■ **WORK TO BE COMPLETED**: Pick out all lines with the word "icon" from the records that follow.

Dataset entries:
┌────────

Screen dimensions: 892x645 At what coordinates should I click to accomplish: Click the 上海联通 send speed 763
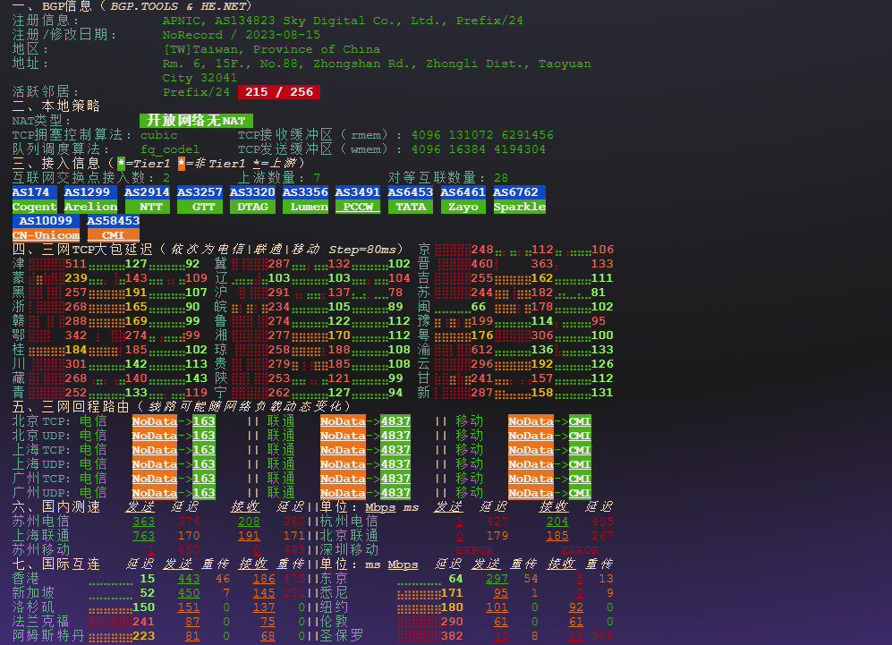(x=143, y=536)
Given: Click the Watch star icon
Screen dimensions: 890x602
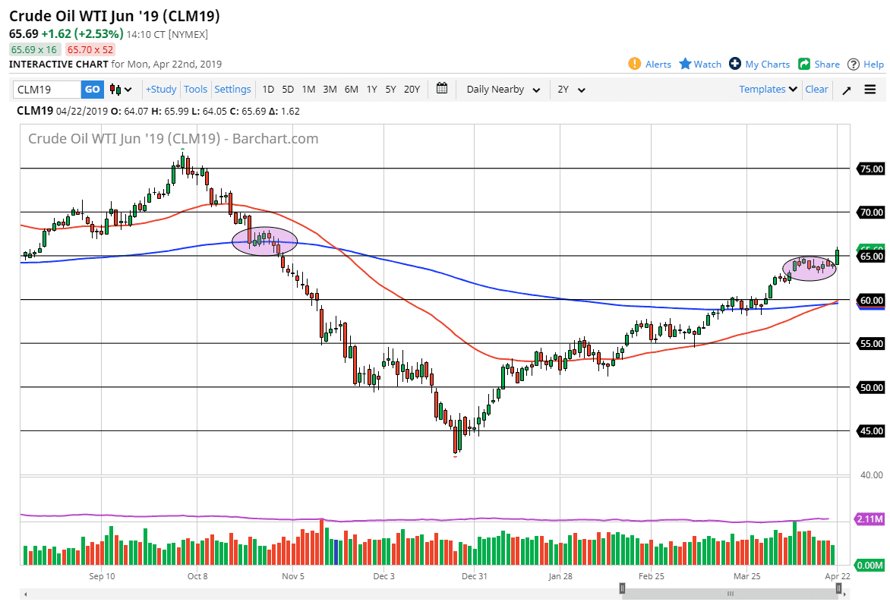Looking at the screenshot, I should [685, 64].
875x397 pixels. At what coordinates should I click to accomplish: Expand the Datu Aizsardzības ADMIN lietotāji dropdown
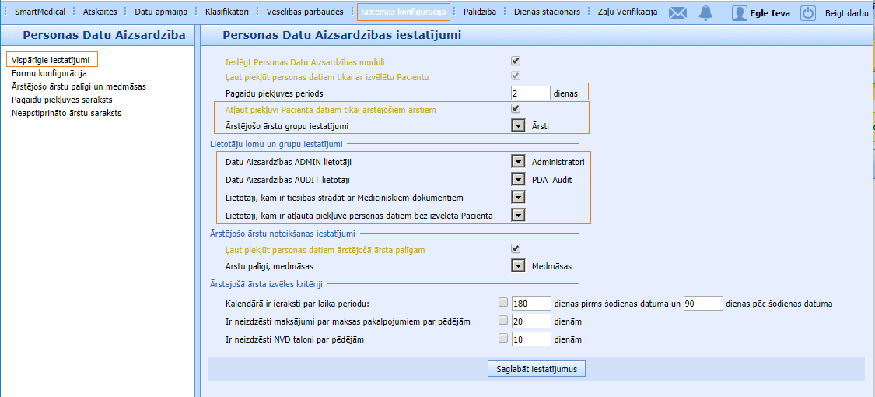[x=518, y=161]
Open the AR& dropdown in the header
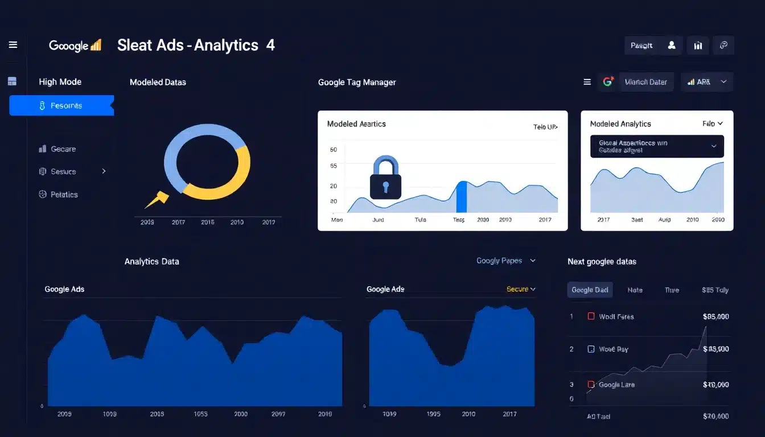Screen dimensions: 765x437 pyautogui.click(x=707, y=81)
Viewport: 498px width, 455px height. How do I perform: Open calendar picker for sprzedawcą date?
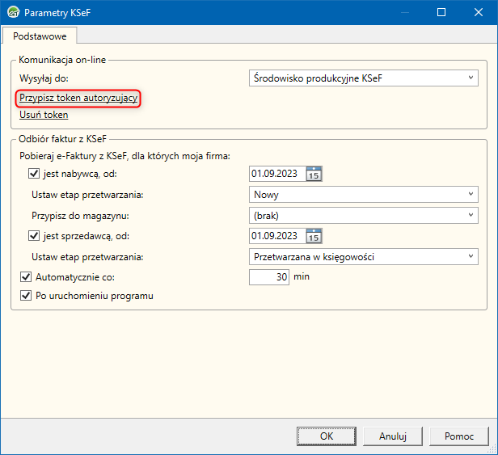pyautogui.click(x=314, y=236)
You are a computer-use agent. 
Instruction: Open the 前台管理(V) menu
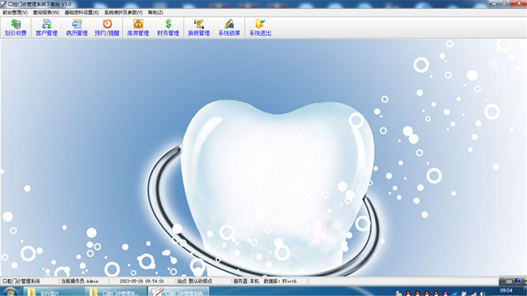(x=15, y=13)
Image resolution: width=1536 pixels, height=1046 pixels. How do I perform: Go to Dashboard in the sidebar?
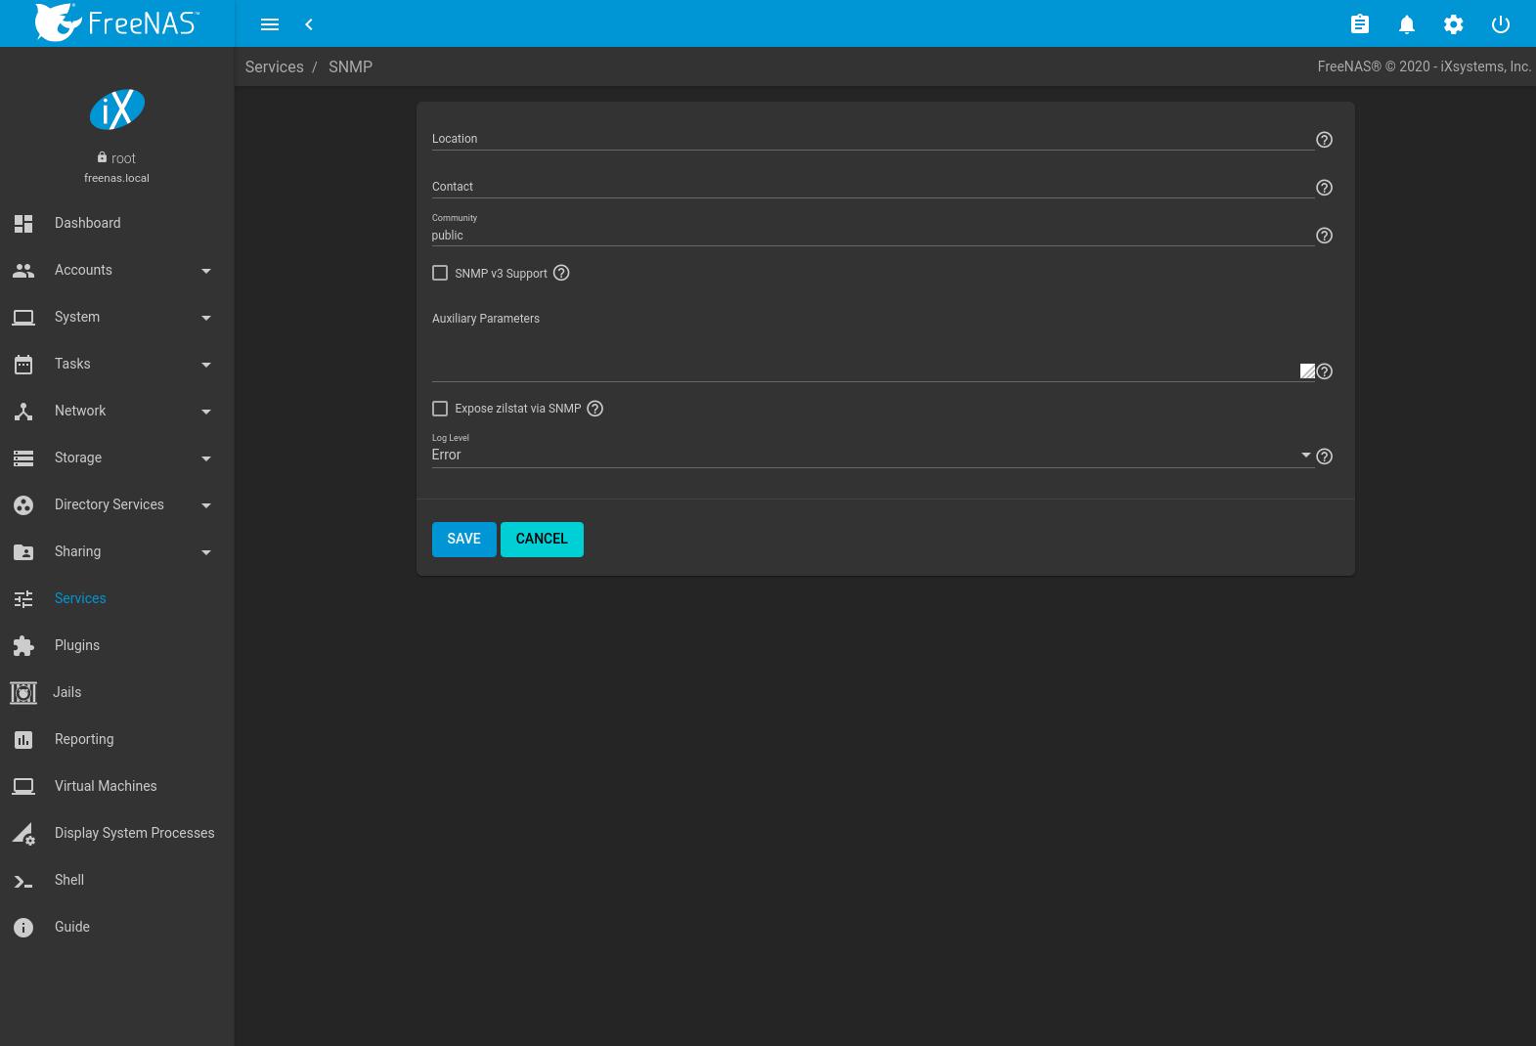tap(88, 223)
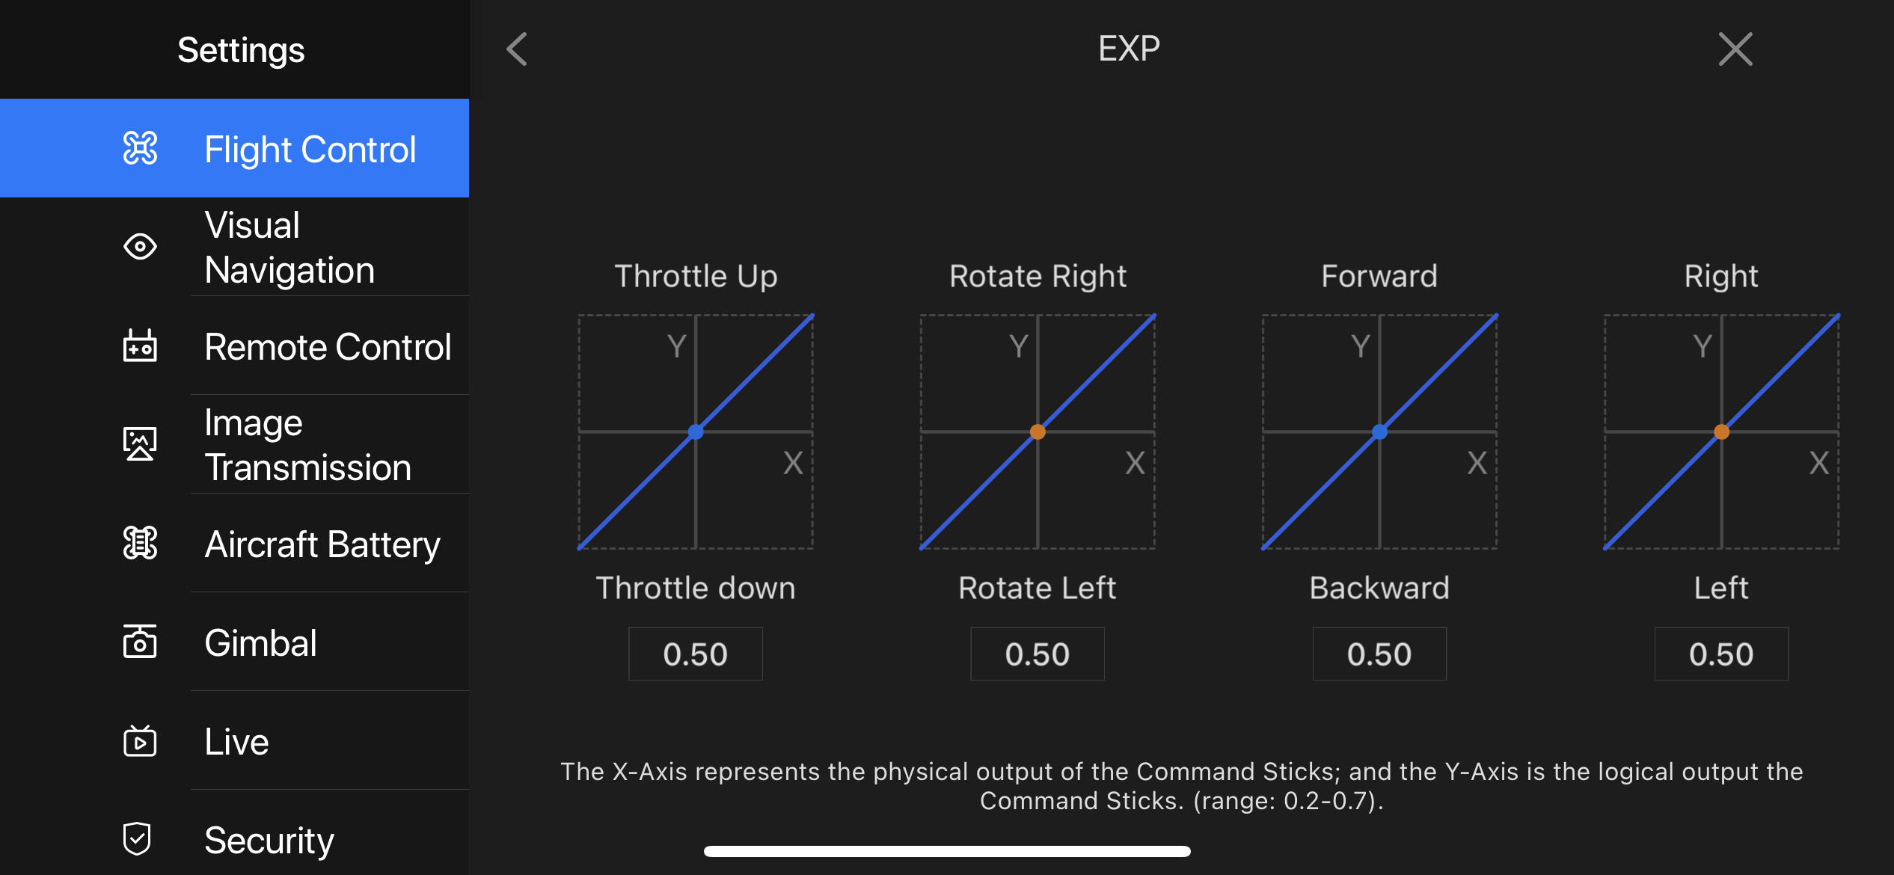Image resolution: width=1894 pixels, height=875 pixels.
Task: Open the Gimbal settings section
Action: pos(235,642)
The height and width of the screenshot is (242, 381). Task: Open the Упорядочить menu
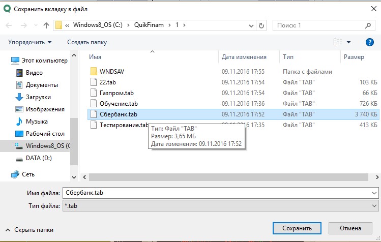30,42
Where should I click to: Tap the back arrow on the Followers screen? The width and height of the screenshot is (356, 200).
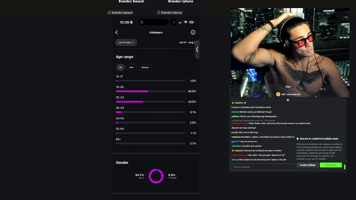pos(117,33)
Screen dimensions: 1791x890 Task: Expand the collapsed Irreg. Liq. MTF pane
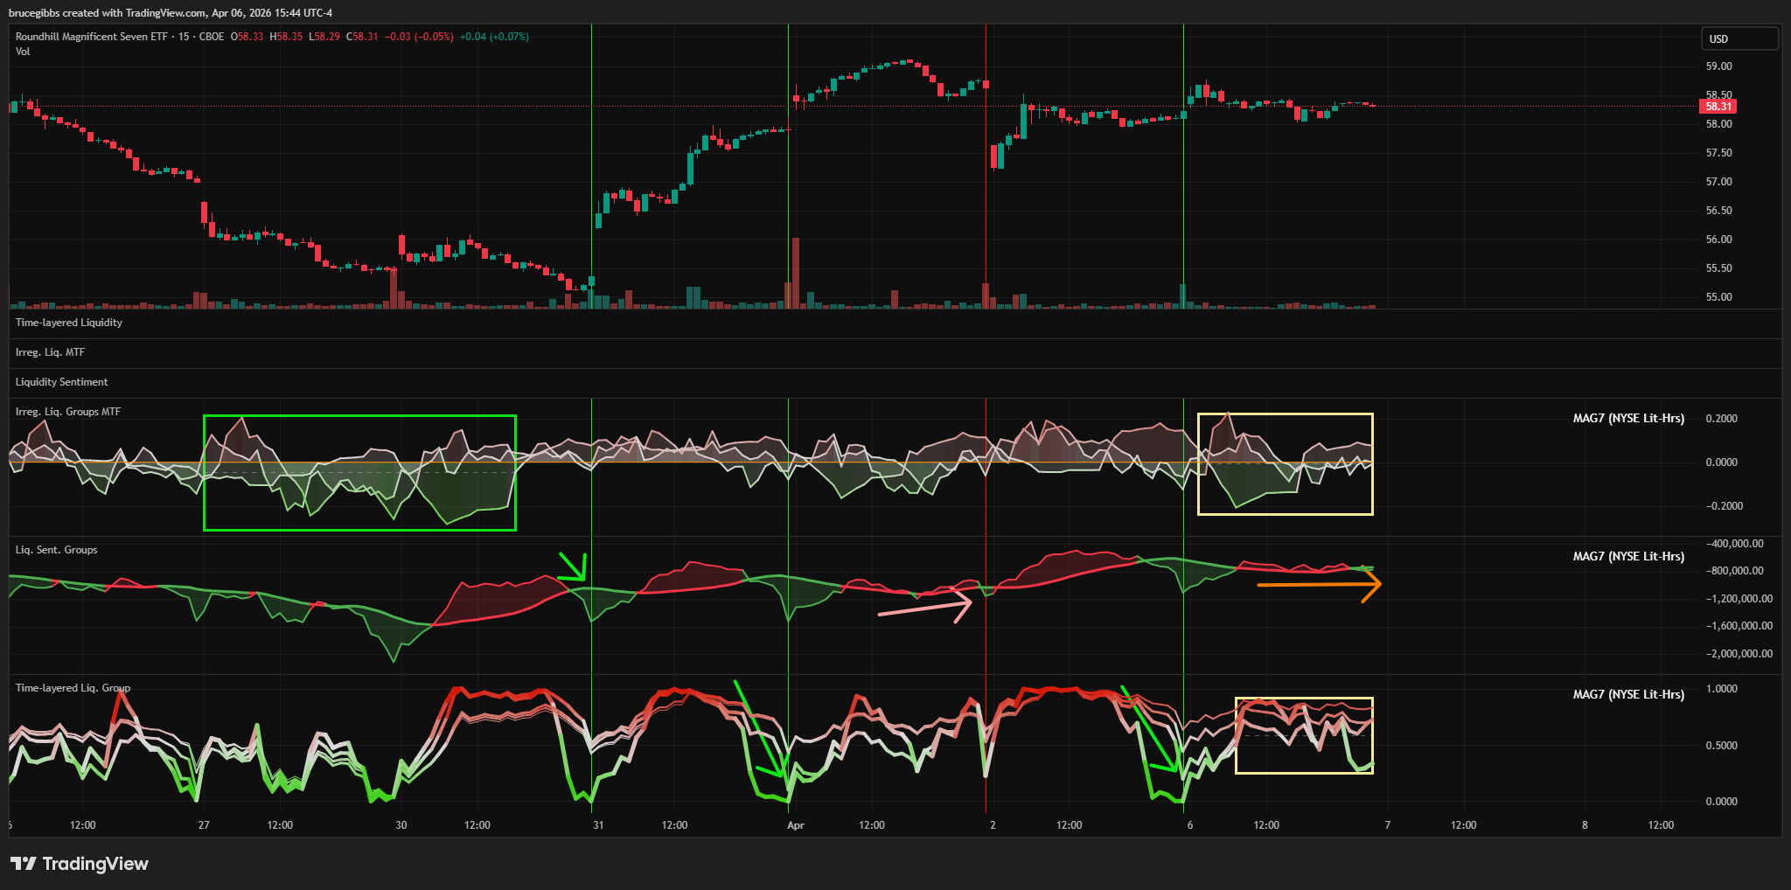click(50, 352)
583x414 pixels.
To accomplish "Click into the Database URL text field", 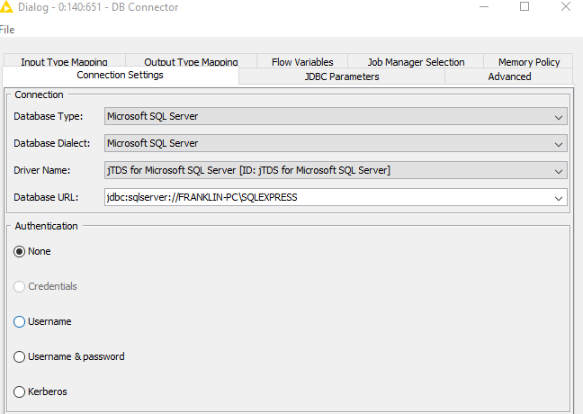I will pyautogui.click(x=327, y=197).
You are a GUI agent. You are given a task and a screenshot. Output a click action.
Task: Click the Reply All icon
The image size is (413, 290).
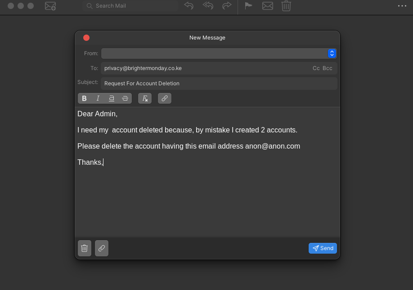[x=208, y=6]
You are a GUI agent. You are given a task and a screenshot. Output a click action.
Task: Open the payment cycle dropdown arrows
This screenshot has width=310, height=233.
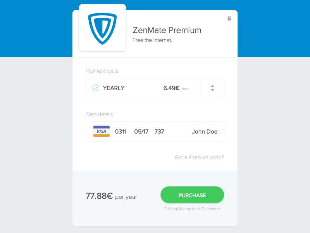(212, 88)
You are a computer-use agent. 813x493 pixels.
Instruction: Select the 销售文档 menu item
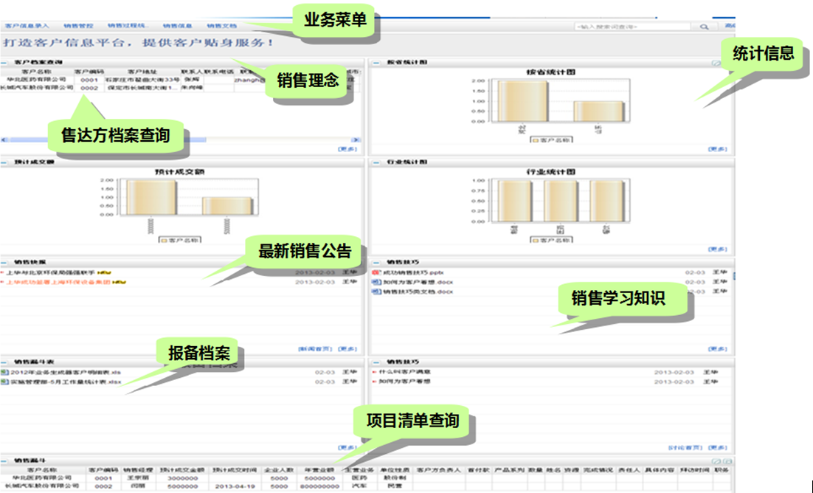(x=222, y=26)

└────────

■ **PROBLEM SOLUTION**:
Given: Click the Watch star icon
Task: Click the Reply All icon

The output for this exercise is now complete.